Conflictual relationships originating from the employer do not constitute mobbing
With order no. 10043 of 10 April 2019, the Italian Court of Cassation again ruled on the requirements that need to be met for a series of actions taken by an employer to constitute mobbing, in the case reported by a manager who had declared himself to have been the victim of behaviour presented as prejudicial to his position (specifically: unjustified change of room, delays in responses to his requests for organisational clarifications, or a failure to respond to such requests, and a lack of guidance).
In this case, the manager initially saw his claims of mobbing and for consequent compensation for non-financial damages accepted, but they were then rejected on appeal.

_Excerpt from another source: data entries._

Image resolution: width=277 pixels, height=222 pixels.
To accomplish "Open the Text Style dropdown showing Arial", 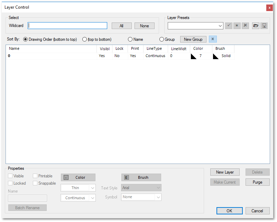I will click(x=141, y=187).
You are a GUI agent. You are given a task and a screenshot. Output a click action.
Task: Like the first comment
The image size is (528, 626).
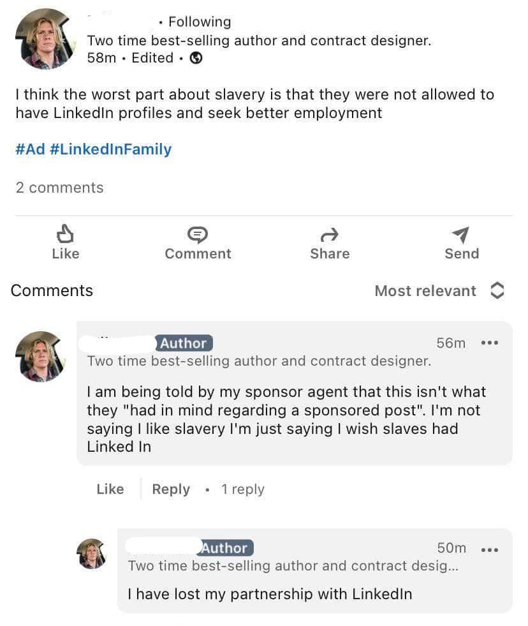point(110,489)
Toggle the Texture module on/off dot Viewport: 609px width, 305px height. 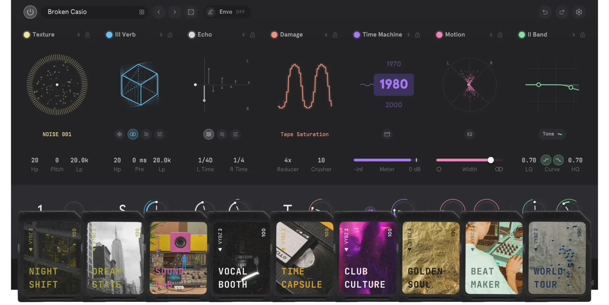pos(27,35)
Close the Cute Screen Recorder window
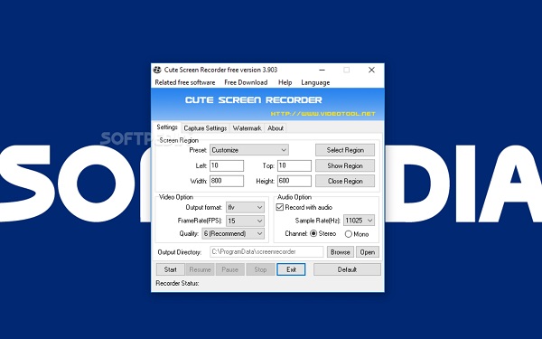This screenshot has height=339, width=542. click(x=371, y=70)
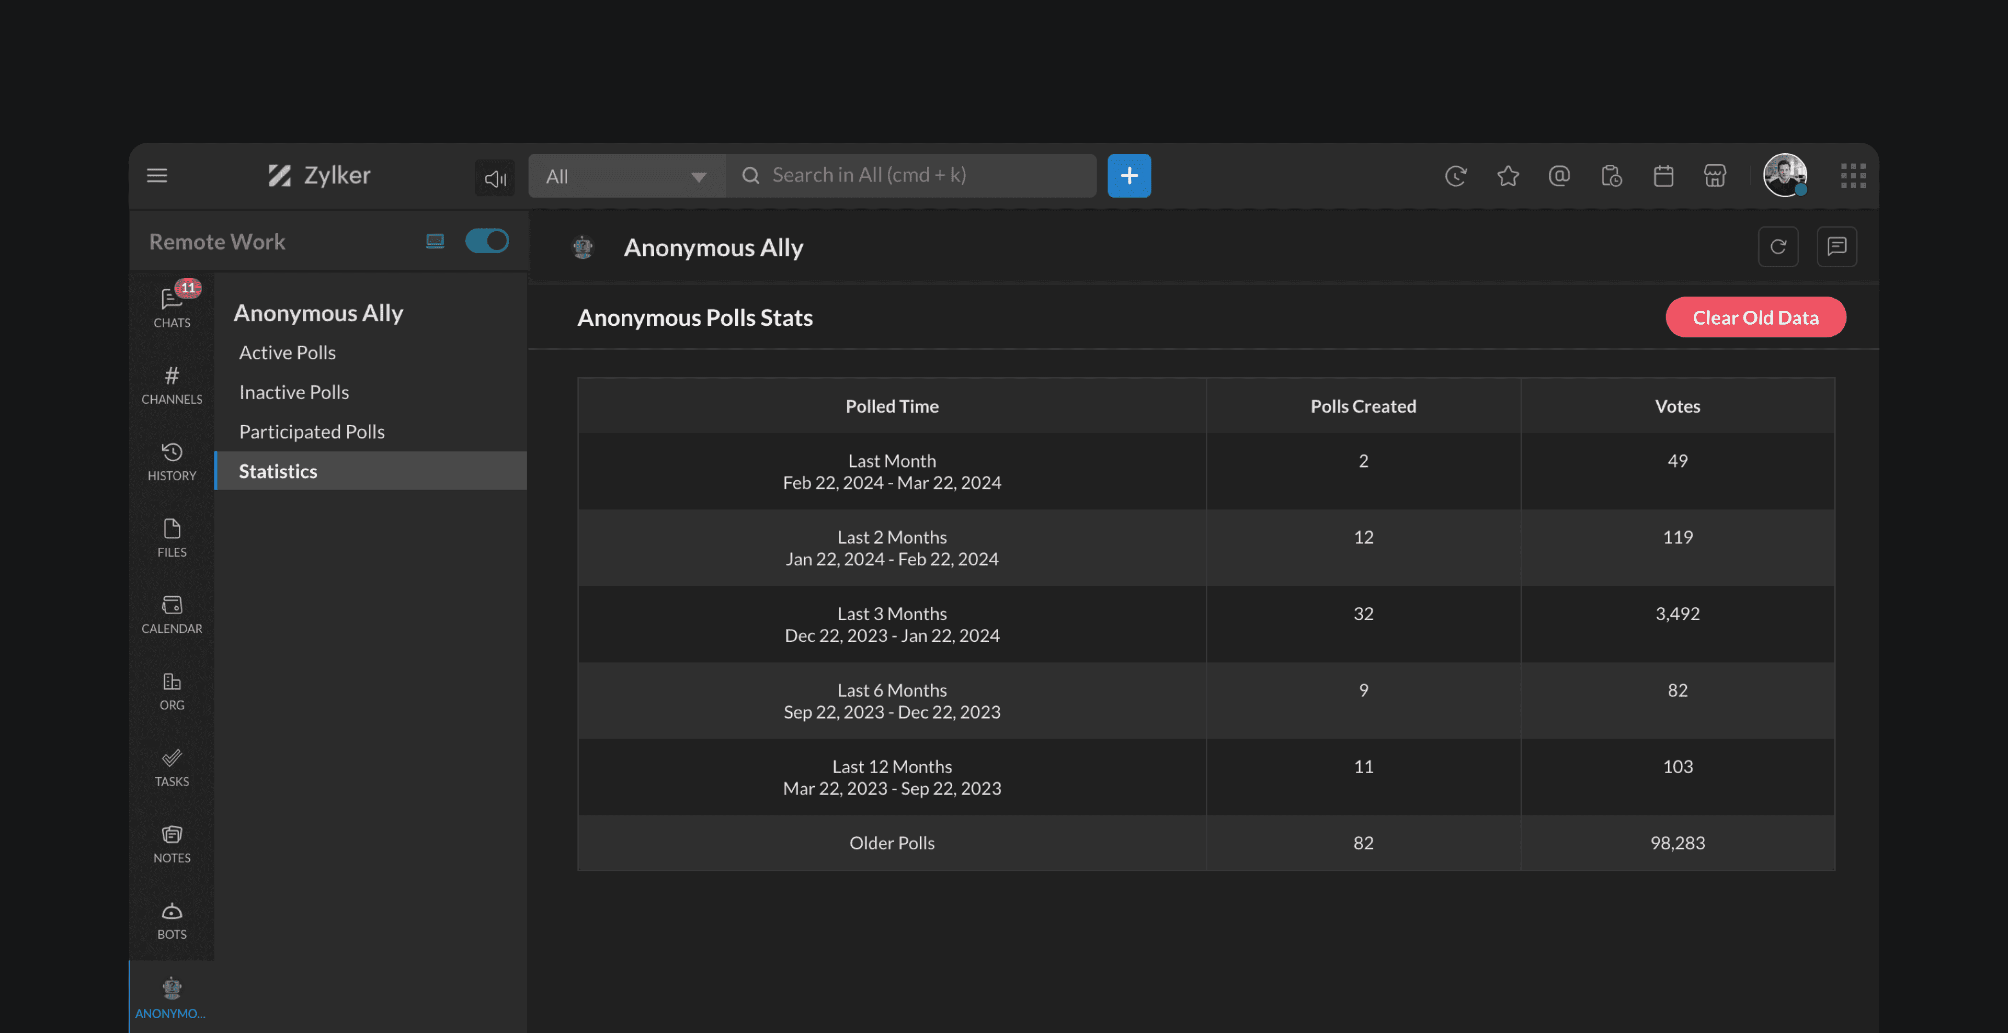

In particular, the Court of Appeal had deemed that there was not sufficient evidence to suggest that there had been an unequivocal strategy of mobbing against the manager, and therefore rejected the relative claim for compensation. Nevertheless, the Court of Appeal had in any case recognized the manager’s right to be compensated for damages due to liability under Article 2087 of the Italian Civil Code, with reference to a single episode in which the manager had been the recipient of offensive statements from the company’s general manager, with the manager also being able to provide irrefutable evidence of the offence incurred, with a consequent prejudicial effect on his health, and the causal link between the conduct and the prejudice (which was also confirmed by the court-appointed expert’s medical witness report, which was included the records of the case).
Following the judgment on appeal, the manager filed an appeal with the Italian Court of Cassation, arguing that the appeal judges had failed to examine some decisive facts relating to the dispute.
The Court of Cassation also rejected the manager’s appeal, and stressed that the overall assessment of the facts had been clear and convincing, given that the Court of Appeal had justified its decision in a coherent manner, with no flaws in its logic or arguments. In this regard, the Court of Cassation gave no importance to the fact that the appeal judges had not considered “tense and conflictive relations between the partied” in their qualification of the events in question, since they were not able to demonstrate any intent to persecute the manager.
It should be noted that the principle expressed by the Court of Cassation is partially in contrast with another recent ruling which, conversely, recognized that criticism from the employer could be deemed to constitute mobbing (Court of Cassation judgment no. 23923/2009).
That said, from an examination of the general guidelines normally shared by the Court of Cassation, it is clear that for a case of mobbing to be established there needs to have been be not just a single harmful act or multiple unrelated acts, but rather the reiteration of a number of acts and attitudes, even if they have no criminal significance, which converge to express the perpetrator’s hostility towards the victim and their effective ability to humiliate and isolate the employee in his/her work environment. In this specific case, such facts had not been correctly alleged or proven.
In conclusion, with the order mentioned above, the Court of Cassation confirmed the need for the employee, with whom the burden of proof lies, to demonstrate the alleged conduct that constituted mobbing and present characterizing events (which must be continual and decisive) that irrefutably represent persecutory intent.